I wondered what functional languages are mainly used for? I've been reading about them and read about Haskell and others. Some seem to be just "academic" languages which makes little sense to me, so hoping to get a better idea of their uses in real world applications.
Functional programming languages are really suitable for Big Data because if you think about it, most of Big Data is about data processing, filtering, aggregating (a.k.a Data Flow).
Functional programming idioms such "Higher Order Functions", functions composition, partial functions, map/reduce, filtering, sequences abstraction (in Clojure) are a natural match to Big Data field.
- Functional programming languages make it easy to write "Domain Specific Language".
- Functional programming languages greatly simplify coding and architecting multithreaded and parallel systems (Erlang Actors, Elixir, Scala/Akka, Clojure/Pulsar).
- Functional programming languages are suitable to code "Natural Language Processing", "Information Retrieval" and "Machine learning" systems. This is also due the "Higher Order Functions".
The ability to create and return functions dynamically at runtime is the main reason why Lisp is used to create AI and machine learning systems.
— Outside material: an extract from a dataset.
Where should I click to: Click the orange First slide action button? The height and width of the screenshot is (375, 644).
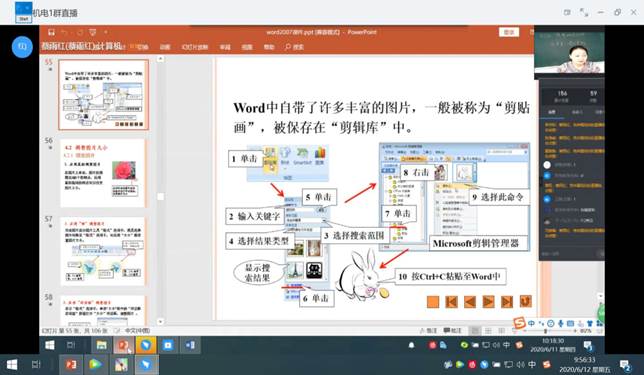tap(451, 302)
Dean Wampler gave an interesting talk at the Lambda Jam conference on why Copious Data is the Killer App for Functional Programming.
One field that I don't think functional programming fits in is building GUIs. This is where OOP shines. Just take a look at Cocoa and Cocoa Touch; both are well crafted frameworks.
Personally I like creating web applications with a functional programming languages. My favorite stack right now is Clojure/Pedestal/ClojureScript.